▸ **PROBLEM REQUIREMENTS**
Reproduce the part that opens with the line containing "Given: Click the" and closes with the line containing "Looking at the screenshot, I should 365,17.", changing "double-arrow button" to "double-chevron button" and keeping everything else the same.

▸ **PROVIDED MATERIAL**
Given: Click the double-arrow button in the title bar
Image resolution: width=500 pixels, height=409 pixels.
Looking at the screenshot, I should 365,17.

==

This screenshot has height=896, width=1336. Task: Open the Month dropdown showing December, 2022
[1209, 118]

▸ **PROBLEM SOLUTION**
Given: Click the double-chevron button in the title bar
Image resolution: width=500 pixels, height=409 pixels.
Looking at the screenshot, I should 365,17.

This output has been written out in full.